Tuesday, March 1, 2016

What we're reading: Jackaby

Sorry for the mysterious silence on this blog for five days; "someone" has been sick in bed and not thinking about anything except kleenex and tea. Before getting too sick to read (which, believe me, has to be sick indeed!), however, I did enjoy the book Jackaby, by William Ritter. I remember thinking, when I ordered it for the teen section, "Oh, this looks like fun!" and it was.

It starts out with the arrival on the docks of Miss Abigail Rook, late of England, and now to become a resident of New Fiddleham, New England (I don't remember a state being specified, but it sounds like any typical New England village or town). It's 1892, just to set things in context, which must be done in order to explain Miss Rook. The expectation of her parents was that she would either go to college (her father liked that idea) or she would settle down, get married, and get past her aversion to frills and furbelows (that was her mom's vision), but Abigail wasn't interested in either fate. So she stole the money set aside for her college fund, and set out to make a life.

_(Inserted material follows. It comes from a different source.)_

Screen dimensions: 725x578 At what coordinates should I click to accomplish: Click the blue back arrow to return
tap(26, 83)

Seeking gainful employment as soon as possible (the college fund having been quickly depleted), Miss Rook starts making the rounds of the town, and after many failures, she runs into R. F. Jackaby, private detective (of sorts), as he's about to do his thing at a crime scene. Curious and determined, she tags along and immediately gets caught up in the struggle between the police department's need to believe in logical, "regular" reasons for the brutal serial killings in their midst, and Jackaby's more creative theories. And since Abigail has a gift for noticing the kinds of things to which the police and Jackaby are oblivious, she is the perfect foil for them both.

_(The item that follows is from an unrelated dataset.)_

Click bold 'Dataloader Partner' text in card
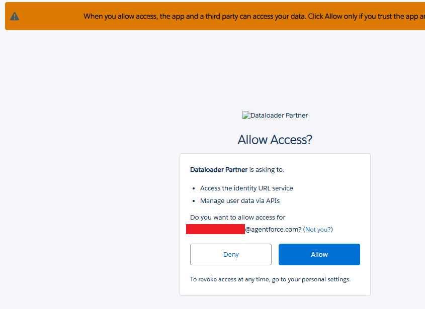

As I said, I enjoyed reading this. I would like to note, however, that once again a publisher eager to capitalize on the fandoms of others has made a colossal mistake in publicizing this as "Sherlock Holmes meets Dr. Who." While I will agree that there is a bit of Holmesian wisdom that issues forth from Jackaby, and also that his proclivity for the weird and his refusal to ignore any possibility, however random, could remind one of the Doctor, that blurb probably brought down the Goodreads ratings by one to three stars by the many teens (and perhaps also adults!) who saw that, fastened onto it, and expected way too much.

It's a fun book. It's well researched, well written, the scene setting was good, the characters are in some cases quite fascinating, and the mystery, solved partly in collaboration with and partly in opposition to the police, was engaging. Why not let it stand on its own two feet and allow the reader to draw the conclusion about what detective it reminds them of?

For me, this book had sort of the same feel as the Lockwood & Co. books, by Jonathan Stroud, but perhaps for an older audience. They are quite different in their details, but they have in common the solving of mysteries by young and odd people, and are set in a world where the paranormal peeks through and says "gotcha!" every once in a while. If you liked those, you might try Jackaby.

The only problem I had with this book was that I figured out who the villain was fairly early, which was disappointing, because then I had to sit around waiting for everyone else to figure it out too. But that's a minor caveat to a positive review! Readable and entertaining.

Also, isn't that a great cover?

If you do like the book, Burbank Public Library also has the sequel, Beastly Bones. Also a nice cover. I do, however, have one more bone to pick with the publisher: Don't you hate it when they release an initial book under a particular name (such as Jackaby), and then all the other books in the series have to have a subtitle saying "A Jackaby Novel" so you know they're related? The publisher obviously knew (since the book clues you in at the end) that this wasn't a stand-alone novel, so why not start out as you mean to go on, and come up with a separate name for the first book from the name of the series? For instance, in the aforementioned Lockwood & Co. series, each book has its own discrete name (The Screaming Staircase, The Whispering Skull, The Hollow Boy, etc.), and then all of them have "Lockwood & Co." on them as well, so you know that they go together! Good job there.

And as long as I'm being a nag, could you possible NUMBER the books on the spine, so that those of us who shelve them in libraries and bookstores could not only shelve them in order, but also find the right one for the right reader?

Okay, I'm done. Thank you. Now go read Jackaby and tell me what you think.